Moje tchnienie nie woń,
Nie gwiazdy mi skroń Jaśniejącym obwiodły kołem.
Mój oddech siarczysty,
Mój wieniec ognisty, A przecież jam jest aniołem!
Nie anioł, co leci,
W pieluchach mdłe dzieci Rajskimi snami koleba;
Sieje miłość, zgodę,
Wiąże serca młode, I dusze unosi do nieba.
Jam anioł niszczyciel!
Jam anioł czyściciel! Jam złego mściciel i wróg!
Mnie, gdy czas nadchodzi,
Nim świat się odrodzi, Na ziemię śle Bóg.
Miecz niosę w prawicy,
Pochodnię w lewicy, W gromach oblatam świat.
Na imię mi: biada!
Śmierć, zgroza, zagłada Biegą mi w ślad.
Ja tchnę w piersi ludzi,
W piersiach żar się zbudzi, A ręce im całe krwią ściekną:
I będą się darli,
I będą się żarli, Jak wilcy, gdy z głodu się wściekną.
Ja, kędy przelecę,
Skier rzęsny deszcz niecę, Skry to niczym niezgaszone!
Aż wszystko wypalą,
I to tylko ocalą, Co takie niebieskie jak one.
Pychy dzieci wszeteczne!
W głupstwie swoim bezpieczne, Oto przyszedł wasz czas.
Wasze własne na głowę
Zamki wam marmurowe Runą i pogrzebią was.
I władczyni wnet nowa,
Okropności królowa, Gruz ze stolic waszych zasiądzie.
Spośród ciszy, grobowa
Szydersko z ruin sowa Z potęgi się waszéj śmiać będzie.
Hej ludzie! ja lecę,
Ogień wszędy niecę; By się przyjął siew nowy!
By wyczyścić pole,
By zniszczyć kąkole – Niech zginie kłos stary, niezdrowy.

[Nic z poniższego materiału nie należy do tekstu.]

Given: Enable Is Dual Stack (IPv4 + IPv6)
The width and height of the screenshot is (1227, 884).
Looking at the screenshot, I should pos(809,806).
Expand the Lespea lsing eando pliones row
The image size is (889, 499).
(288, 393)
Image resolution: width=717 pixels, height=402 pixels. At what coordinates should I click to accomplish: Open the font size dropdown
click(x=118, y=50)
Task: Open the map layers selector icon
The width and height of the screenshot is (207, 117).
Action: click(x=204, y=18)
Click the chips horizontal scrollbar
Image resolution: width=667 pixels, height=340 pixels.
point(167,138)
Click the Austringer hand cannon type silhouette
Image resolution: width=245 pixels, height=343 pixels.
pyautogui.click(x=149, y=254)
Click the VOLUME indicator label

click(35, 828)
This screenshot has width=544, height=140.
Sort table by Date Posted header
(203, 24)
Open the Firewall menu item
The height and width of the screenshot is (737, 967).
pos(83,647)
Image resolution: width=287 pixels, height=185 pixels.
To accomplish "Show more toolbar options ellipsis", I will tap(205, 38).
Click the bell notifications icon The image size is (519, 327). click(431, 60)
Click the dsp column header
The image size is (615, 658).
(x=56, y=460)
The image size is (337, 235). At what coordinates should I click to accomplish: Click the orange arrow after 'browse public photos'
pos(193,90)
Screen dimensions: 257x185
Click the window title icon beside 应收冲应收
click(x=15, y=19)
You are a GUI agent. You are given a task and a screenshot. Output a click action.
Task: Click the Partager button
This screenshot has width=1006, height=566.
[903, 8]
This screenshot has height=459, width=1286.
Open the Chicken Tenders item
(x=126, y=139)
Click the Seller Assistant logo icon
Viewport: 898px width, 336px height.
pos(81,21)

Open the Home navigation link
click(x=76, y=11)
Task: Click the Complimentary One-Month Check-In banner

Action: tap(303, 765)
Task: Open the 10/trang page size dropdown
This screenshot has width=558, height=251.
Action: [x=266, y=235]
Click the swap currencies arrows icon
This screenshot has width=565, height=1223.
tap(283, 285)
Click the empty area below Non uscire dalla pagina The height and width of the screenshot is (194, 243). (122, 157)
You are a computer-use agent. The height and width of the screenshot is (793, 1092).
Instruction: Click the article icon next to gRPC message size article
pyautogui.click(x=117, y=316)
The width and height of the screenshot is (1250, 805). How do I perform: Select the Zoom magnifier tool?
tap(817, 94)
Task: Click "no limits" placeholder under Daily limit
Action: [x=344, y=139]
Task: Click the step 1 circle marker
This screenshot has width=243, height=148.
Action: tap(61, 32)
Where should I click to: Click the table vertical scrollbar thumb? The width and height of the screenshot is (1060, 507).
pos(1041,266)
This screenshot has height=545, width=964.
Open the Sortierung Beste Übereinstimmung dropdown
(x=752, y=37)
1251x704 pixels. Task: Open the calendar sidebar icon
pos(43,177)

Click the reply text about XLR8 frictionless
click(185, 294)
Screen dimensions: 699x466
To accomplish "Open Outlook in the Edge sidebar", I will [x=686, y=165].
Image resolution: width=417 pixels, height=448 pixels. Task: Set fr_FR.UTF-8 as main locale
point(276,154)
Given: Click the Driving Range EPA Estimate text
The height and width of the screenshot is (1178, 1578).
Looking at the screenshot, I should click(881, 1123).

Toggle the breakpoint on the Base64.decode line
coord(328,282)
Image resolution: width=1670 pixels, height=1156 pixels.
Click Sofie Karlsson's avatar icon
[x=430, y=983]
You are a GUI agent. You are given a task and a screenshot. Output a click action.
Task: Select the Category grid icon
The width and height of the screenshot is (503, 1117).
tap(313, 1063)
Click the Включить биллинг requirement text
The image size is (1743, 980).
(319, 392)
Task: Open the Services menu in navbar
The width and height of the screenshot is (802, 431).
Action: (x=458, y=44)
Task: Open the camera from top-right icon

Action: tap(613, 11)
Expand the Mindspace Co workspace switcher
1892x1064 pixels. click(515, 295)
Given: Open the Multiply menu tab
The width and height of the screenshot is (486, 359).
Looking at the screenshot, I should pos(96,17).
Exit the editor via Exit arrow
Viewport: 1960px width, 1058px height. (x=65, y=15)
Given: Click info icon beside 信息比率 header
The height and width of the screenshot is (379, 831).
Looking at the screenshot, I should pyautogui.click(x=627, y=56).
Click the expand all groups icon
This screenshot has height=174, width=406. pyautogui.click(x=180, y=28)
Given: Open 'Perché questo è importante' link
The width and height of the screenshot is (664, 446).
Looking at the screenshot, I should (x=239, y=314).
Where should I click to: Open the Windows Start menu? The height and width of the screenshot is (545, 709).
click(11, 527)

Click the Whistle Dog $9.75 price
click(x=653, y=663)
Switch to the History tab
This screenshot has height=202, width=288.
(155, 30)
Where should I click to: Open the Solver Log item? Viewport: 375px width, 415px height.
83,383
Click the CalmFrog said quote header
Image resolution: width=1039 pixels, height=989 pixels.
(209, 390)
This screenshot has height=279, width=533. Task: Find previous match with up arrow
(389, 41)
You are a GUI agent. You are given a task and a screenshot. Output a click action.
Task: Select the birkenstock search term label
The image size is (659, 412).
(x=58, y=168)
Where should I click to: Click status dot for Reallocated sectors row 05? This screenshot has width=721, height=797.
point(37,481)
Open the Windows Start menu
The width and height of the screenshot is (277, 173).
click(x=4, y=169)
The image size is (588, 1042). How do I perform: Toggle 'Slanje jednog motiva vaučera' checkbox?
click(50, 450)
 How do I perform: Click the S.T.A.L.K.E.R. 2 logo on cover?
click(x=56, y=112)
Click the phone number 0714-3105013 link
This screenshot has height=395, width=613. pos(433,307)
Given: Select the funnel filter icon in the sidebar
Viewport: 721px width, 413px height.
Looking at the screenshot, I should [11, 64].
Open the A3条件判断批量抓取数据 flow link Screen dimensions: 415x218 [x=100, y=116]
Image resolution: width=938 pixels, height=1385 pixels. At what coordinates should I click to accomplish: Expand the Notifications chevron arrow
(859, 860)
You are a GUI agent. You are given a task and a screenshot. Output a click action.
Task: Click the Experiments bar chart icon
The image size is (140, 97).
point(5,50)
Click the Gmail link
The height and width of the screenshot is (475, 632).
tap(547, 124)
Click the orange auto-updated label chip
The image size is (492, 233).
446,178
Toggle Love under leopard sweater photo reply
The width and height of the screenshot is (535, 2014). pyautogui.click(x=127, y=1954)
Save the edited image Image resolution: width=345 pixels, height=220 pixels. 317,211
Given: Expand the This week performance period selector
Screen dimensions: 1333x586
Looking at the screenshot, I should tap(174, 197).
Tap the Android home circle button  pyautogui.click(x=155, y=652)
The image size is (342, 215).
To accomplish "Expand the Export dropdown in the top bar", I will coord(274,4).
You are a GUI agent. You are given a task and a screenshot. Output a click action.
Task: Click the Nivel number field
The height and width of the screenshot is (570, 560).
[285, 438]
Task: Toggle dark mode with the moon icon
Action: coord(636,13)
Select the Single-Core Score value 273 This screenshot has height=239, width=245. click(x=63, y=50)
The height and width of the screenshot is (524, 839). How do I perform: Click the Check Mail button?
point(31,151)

Nie klnijcie, nie drzyjcie,
Głów waszych nie rwijcie, Że spłoną wam pola i włości;
Za krótki strach, głód,
Wy i cały wasz ród, Lichwę odbierzecie w przyszłości.
Hej burze, wy gromy!
Grady, wichrze łakomy! Daléj za mną w ślad!...
Zléj ognie i wody!
Mory, wojny, niezgody! Za mną na świat!
Ja anioł niszczyciel!
Ja anioł burzyciel! Anioł zbawiciel!...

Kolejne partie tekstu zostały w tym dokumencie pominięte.